Deadly attacks marred Afghan parliamentary elections on Saturday, seen as a key test of President Hamid Karzai's administration and the nation's progress in fighting a Taliban-led insurgency. Early results are expected at the earliest on Oct. 8.
REUTERS - Afghans voted in a parliamentary election on Saturday despite Taliban attacks that killed at least 10 people, but widely reported voting fraud threatened to undermine the result and the government's credibility.

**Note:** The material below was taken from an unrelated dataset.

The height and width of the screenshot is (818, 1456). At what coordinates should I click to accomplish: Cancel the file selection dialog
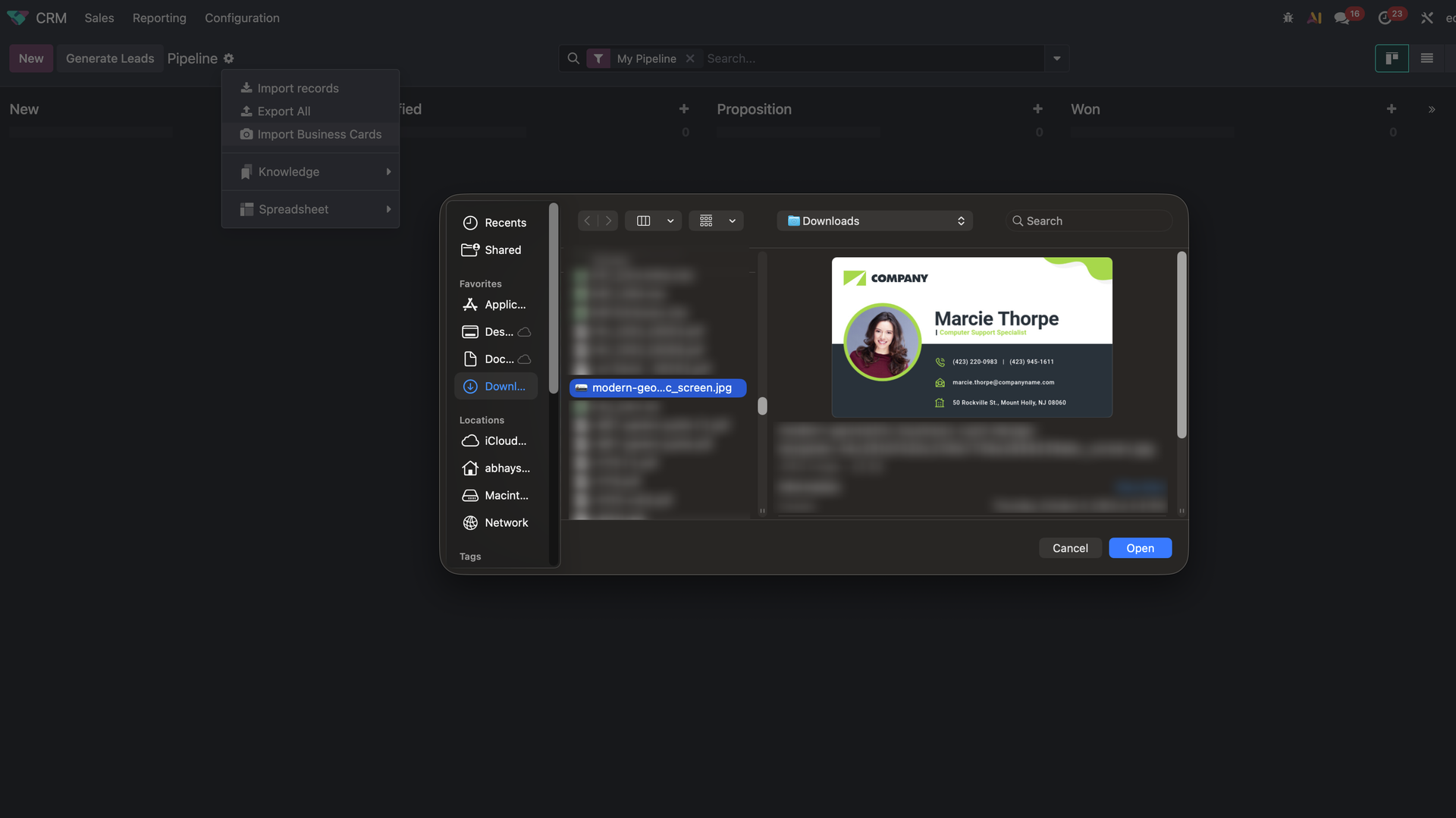(1069, 548)
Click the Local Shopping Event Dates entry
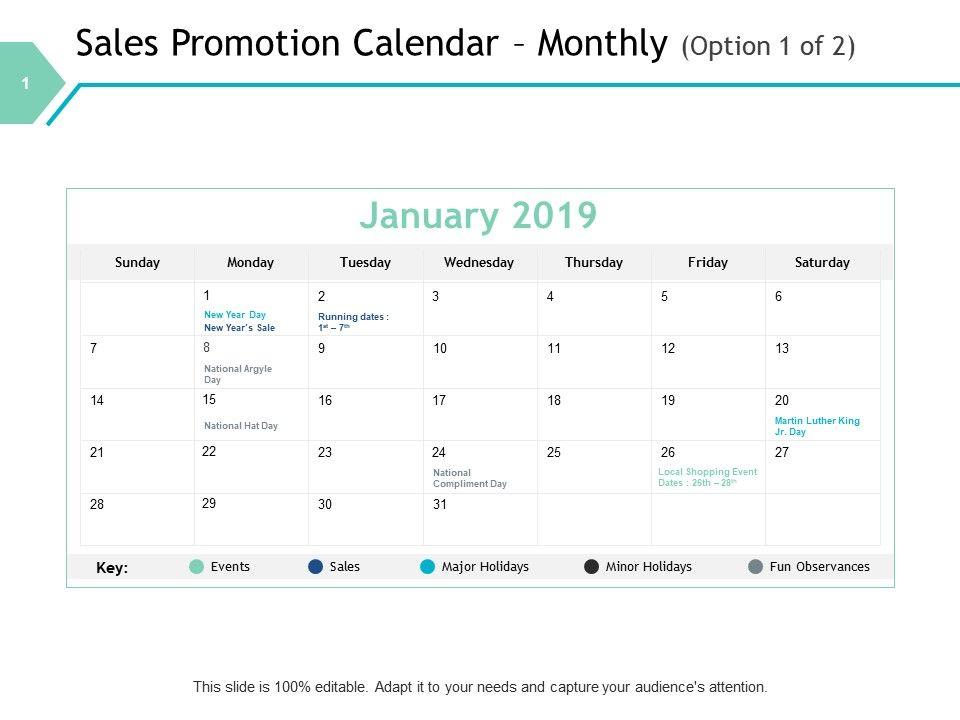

The Taliban said on their website after polls closed they had conducted more than 150 attacks. While fewer than the 272 blamed on the Islamists at last year's presidential poll, the violence was more widespread and reached once stable areas.
2010 ELECTIONS IN FIGURES
- Second parliamentary elections since 2001
- 249 seats in wolesi jirga or lower house
- More than 2,500 candidates
- 68 seats reserved for women
- More than 10.5 million eligible voters
- Total 6,835 polling centers in final list
- More than 1,000 expected not to open due to security concerns
The trend for the day was set early when a rocket landed near the U.S. embassy and the headquarters of NATO-led forces in Kabul about three hours before polls opened at 7 a.m. (0230 GMT).
Many voters stayed home after the Taliban threatened to cut off the ink-stained fingers of those who cast ballots.